%%
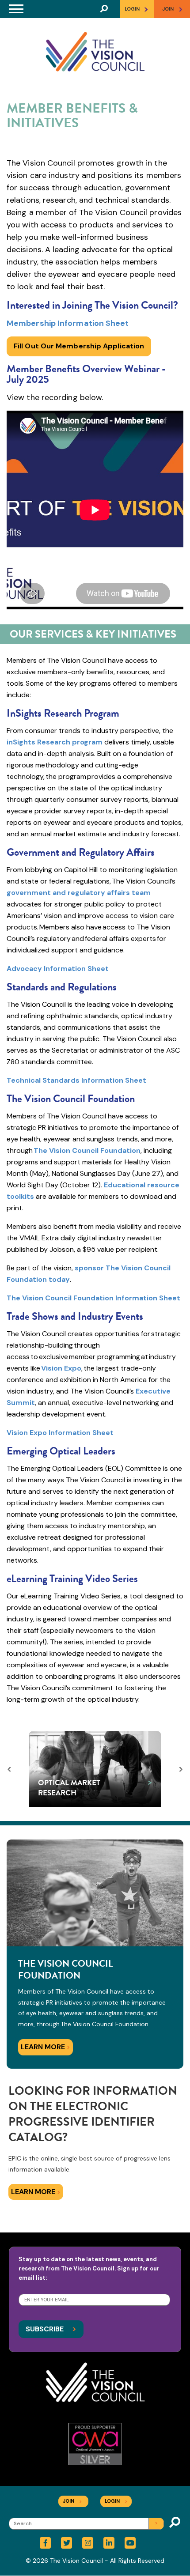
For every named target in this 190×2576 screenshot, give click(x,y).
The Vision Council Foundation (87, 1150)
%%
%%
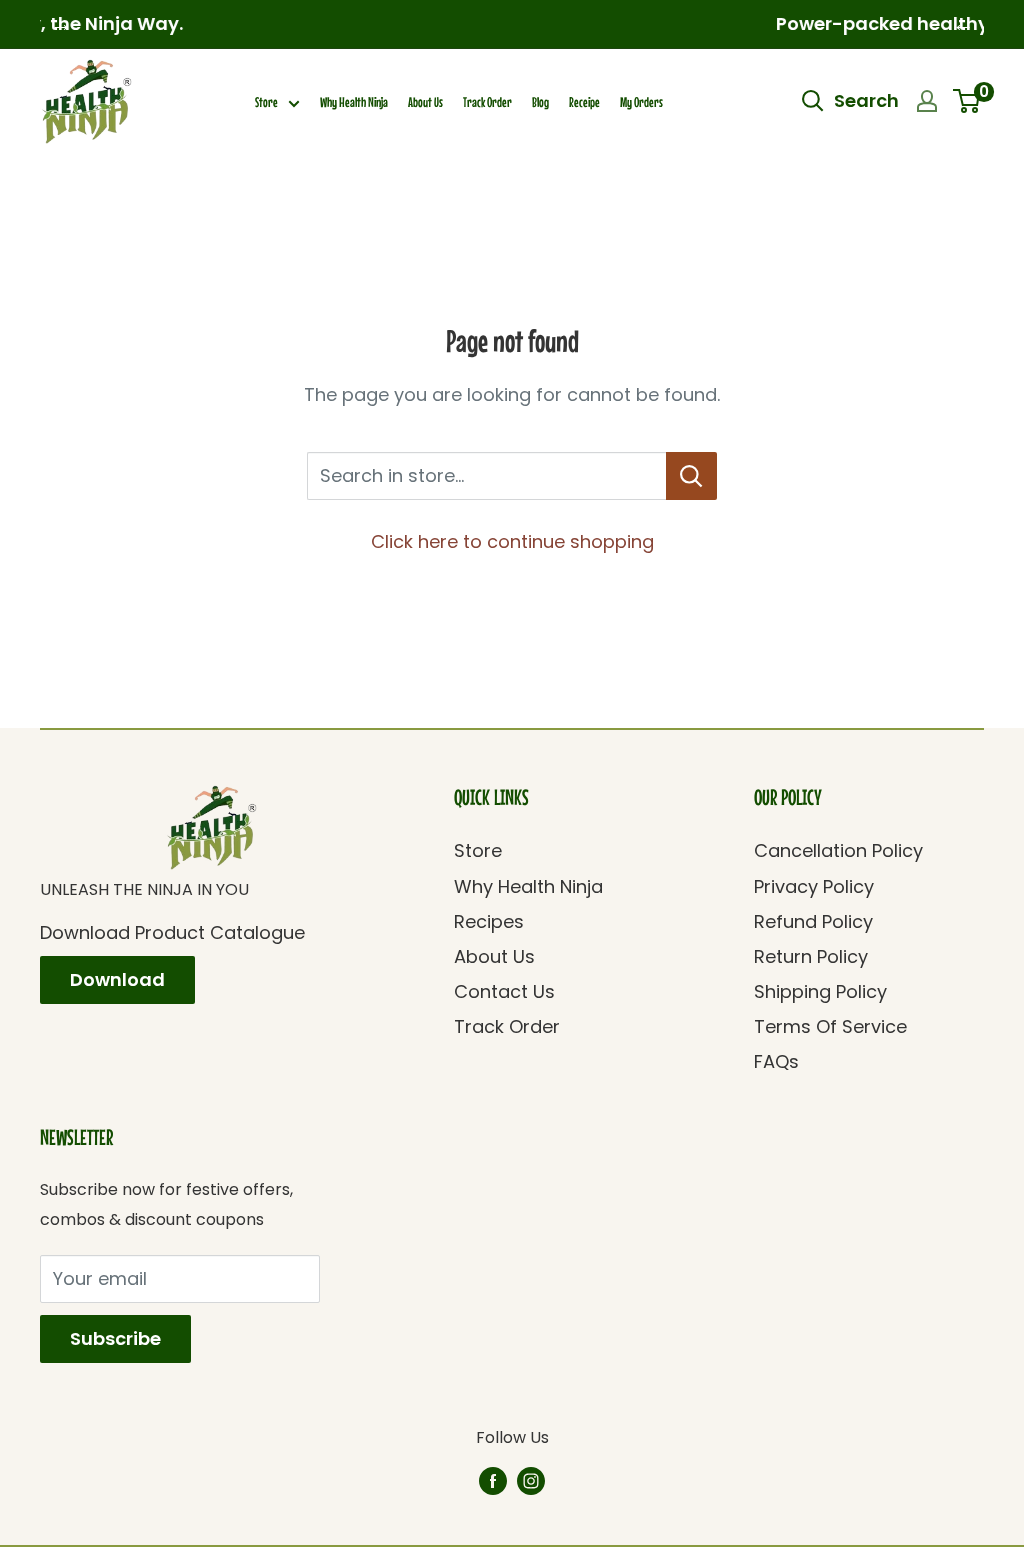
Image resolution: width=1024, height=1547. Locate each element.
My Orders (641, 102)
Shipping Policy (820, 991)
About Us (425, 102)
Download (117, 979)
%%
ACTIVITY –
Beginning with the line containing "For every named" in the material above, copy every line exactly until you have copied the line containing "The Vision Council Foundation (87, 1150)".

RESULT BELOW –
For every named target in this 190×2576 screenshot, give click(x,y).
The Vision Council Foundation (87, 1150)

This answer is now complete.